There were approximately 90,000 triples with subjects that are instances of the type:図書 (Book) class.

subjectTypeobjectTypecount
type:図書87593194
type:動物標本47068657
type:植物標本46548944
type:アクセス情報33291083
type:雑誌21643930
type:行政文書11780814

Counting Instances

The following query counts the combinations of triples that have instances of the type:図書 (Book) class as subjects and schema:description as the property.

SELECT ?subject (COUNT(*) AS ?count)
WHERE {
  ?subject schema:description ?object .
  ?subject rdf:type type:図書 .
}
GROUP BY ?subject
ORDER BY desc(?count)

The result is:

https://jpsearch.go.jp/rdf/sparql/easy/?query=SELECT+%3Fsubject+(COUNT(*)+AS+%3Fcount) WHERE+{ ++%3Fsubject+schema%3Adescription+%3Fobject+. ++%3Fsubject+rdf%3Atype+type%3A図書+. } GROUP+BY+%3Fsubject ORDER+BY+desc(%3Fcount)

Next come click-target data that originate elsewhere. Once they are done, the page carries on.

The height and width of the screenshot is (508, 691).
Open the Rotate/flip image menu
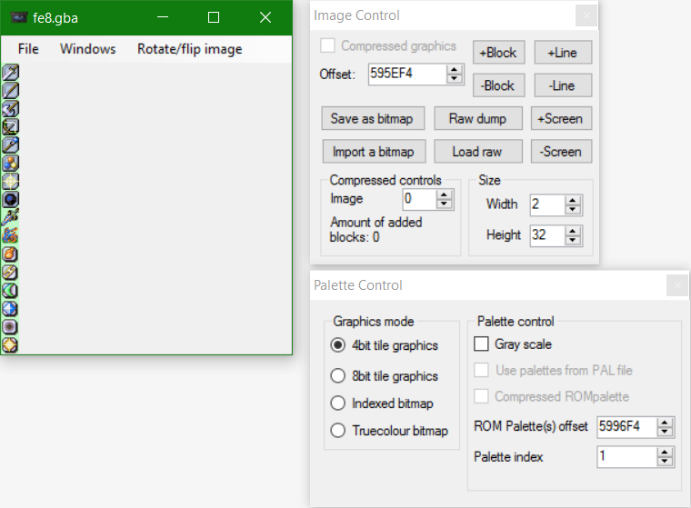pyautogui.click(x=189, y=49)
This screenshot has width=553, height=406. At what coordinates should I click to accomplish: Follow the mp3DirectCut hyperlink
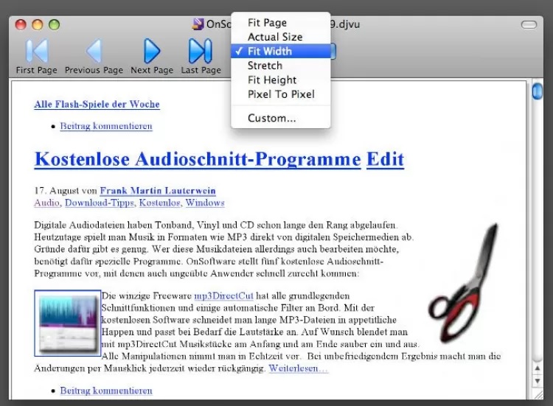(x=223, y=295)
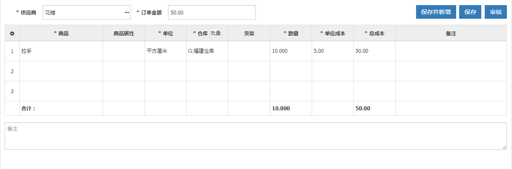
Task: Click the gear settings icon in table header
Action: tap(12, 33)
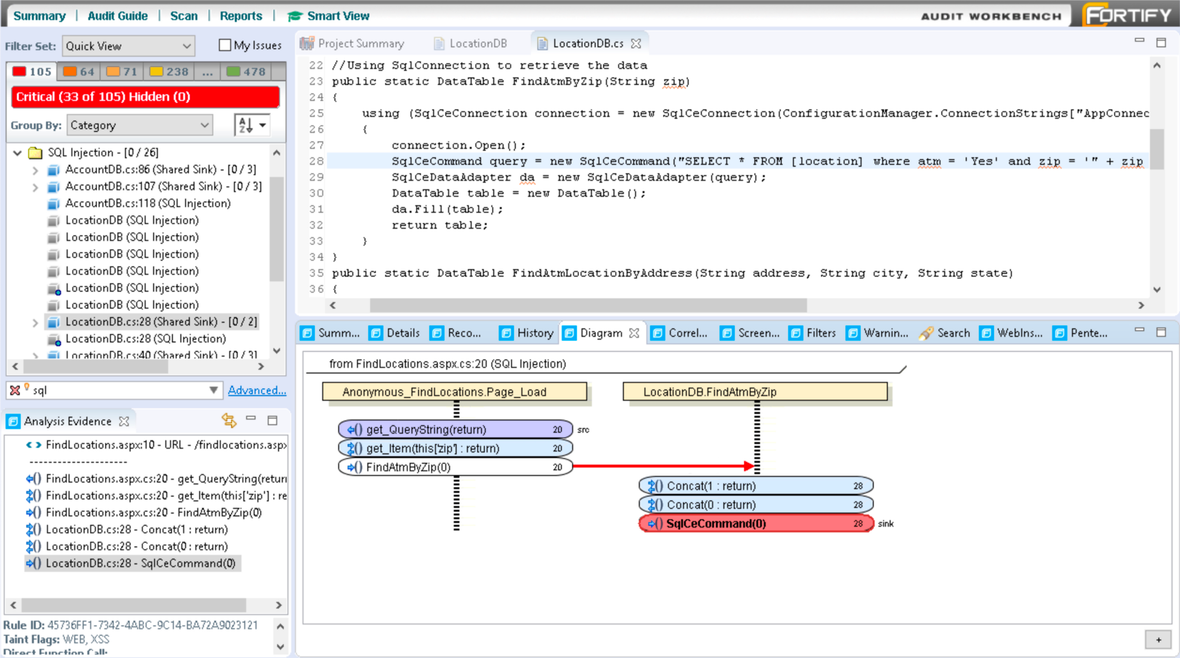The width and height of the screenshot is (1180, 658).
Task: Collapse the SQL Injection category folder
Action: point(17,153)
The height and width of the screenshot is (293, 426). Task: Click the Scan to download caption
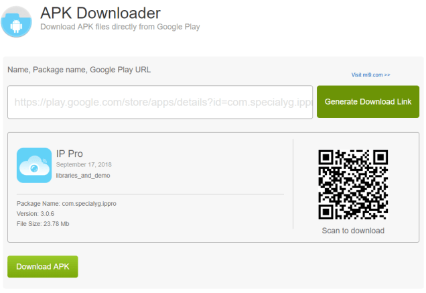tap(353, 231)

We can see that a single instance has many triples connected by schema:description.

By actually accessing the following, we can confirm that it indeed has 251 triples.

https://jpsearch.go.jp/data/bibnl-20601759

Summary

I hope this serves as a useful reference for analyzing the number of triples in an RDF store.